Langsame DNS-Server aufspüren mit DNS Benchmark

    Für eine schlechte Netzwerk-Performance sind nicht immer fehlende Bandbreiten oder leistungsschwache Router und Switches verantwortlich. Vielmehr kann ein langsamer DNS-Server der Bremser sein. Das kostenlose Tool DNS Benchmark misst die Geschwindigkeit der verwendeten Namens-Server und kann helfen, Engpässe bei der Namensauflösung zu beseitigen.

    Die Software enthält eine längere Liste öffentlicher DNS-Server großer Service-Provider. Zusätzlich fügt sie beim Start die in der lokalen Maschine eingetragenen Name-Server hinzu. Die vorgegebenen Server sind jedoch hauptsächlich für amerikanische Verhältnisse ausgelegt, so dass man sie am besten samt und sonders über den Button Add/Remove entfernt.

    Individuelle DNS-Listen zusammenstellen

    DNS Benchmark misst die Performance von Name-Servern. Dabei zeigt sich, dass Google nicht immer am schnellsten ist.Stattdessen kann man über Build Custom Nameserver List seine eigenen DNS-Server zusammenstellen. Zu diesem Zweck gibt man die IP-Adresse des Servers ein, DNS Benchmark löst Hostname und Domäne desselben eigenständig auf.

    Für die individuelle Liste kommen sowohl interne als auch externe Server in Frage. Dabei ist es auch interessant, die Server des eigenen ISP mit den als hochperformant beworbenen öffentlichen Diensten zu vergleichen.

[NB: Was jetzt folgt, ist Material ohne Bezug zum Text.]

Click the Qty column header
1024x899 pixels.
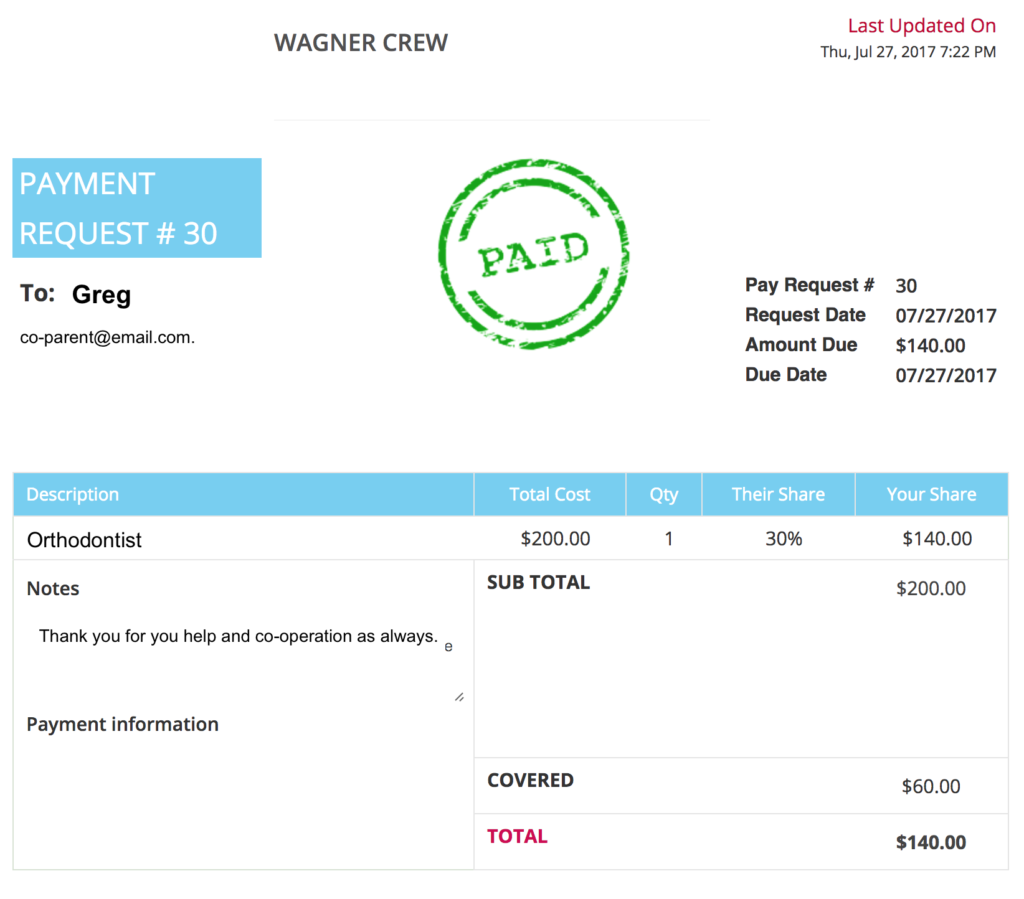[664, 494]
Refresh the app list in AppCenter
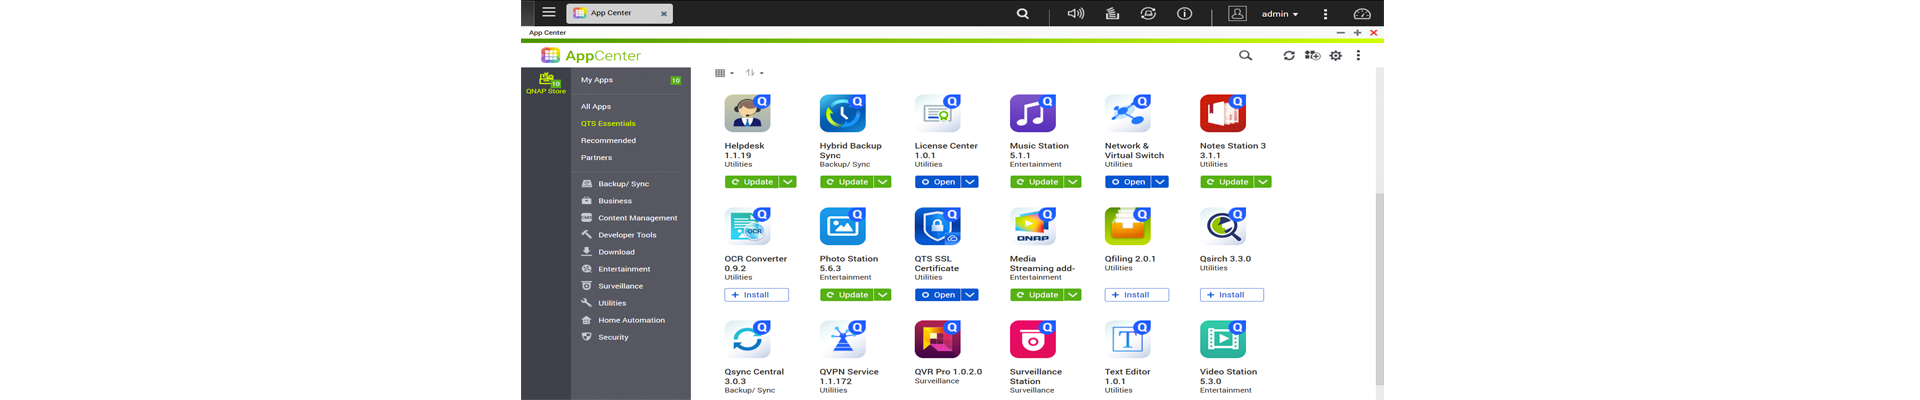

    Für den Benchmark-Test baut das Tool auf 3 verschiedene Verfahren:

    • Cached Name misst die Zeiten für Anfragen, die der Server aus dem eigenen Cache bedienen kann.
    • Uncached Name untersucht die Zeit für die Auflösung von Namen, bei denen die Server andere DNS-Server kontaktieren müssen.
    • Dotcom Lookup misst, wie lange es dauert, um die IP-Adresse eines Name-Servers für eine .com-Domäne aufzulösen.

    Ergebnisse als Diagramm und Tabelle

    Der Geschwindigkeitstest geht rasch vonstatten, die Ergebnisse bereitet das Tool sowohl in Form von Diagrammen als auch als Tabelle auf. Letztere enthält die exakten Zeitangaben.

    DNS Benchmark besteht nur aus einer einzelnen ausführbaren Datei und muss nicht installiert werden. Das Tool ist daher portabel und lässt sich somit auch von einem USB-Stick starten. Es läuft auf allen Versionen von Windows.